Whiteson was sympathetic to the plight of patients who are desperate for some relief. “It’s understandable where the temptation comes in for an individual who’s suffering to take their money and to pay for something that’s not evidence based with the hope that it’s going to help them,” he said.
But any decisions about trying to manage lingering symptoms after a bout of COVID-19 should start with a discussion between patients and either physicians with whom they have an established relationship or a those specializing in the treatment of long COVID.
A Need for Caution
Physiatrists and other members of rehabilitation teams are ideally suited to take the lead on this, said Whiteson, who is a member of a collaboration pulled together by the American Academy of Physical Medicine and Rehabilitation (AAPM&R).

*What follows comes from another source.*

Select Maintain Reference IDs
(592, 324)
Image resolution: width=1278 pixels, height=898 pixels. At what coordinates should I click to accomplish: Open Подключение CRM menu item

The group has issued statements on managing cognitive symptoms, breathing discomfort, fatigue, and CV complications among patients with postacute sequelae of SARS-CoV-2 infection (PASC).
“There is a dearth of good scientific studies in terms of treatment” of long COVID, Whiteson acknowledged. Thus, the AAPM&R documents tend to focus on measures that represent good medical advice regarding nutrition, sleep, the management of emotional and cognitive issues, and exercise.
That’s not to say that microclots may not be a valid therapeutic target to address long COVID symptoms at some point. Indeed, Whiteson said he is involved in a study blood flow through the microcirculation of the lungs in individuals with persistent shortness of breath after recovering from COVID-19. However, the evidence is not yet there to recommend treatments like anticoagulation, Whiteson stressed.
The bottom line is that “patients should really be cautious,” he said. “We understand the need for symptom relief. We understand [the need] for people to put their lives back together and to move on, but be very cautious of treatments that are unproven, that have potential medical harm, and that are expensive.”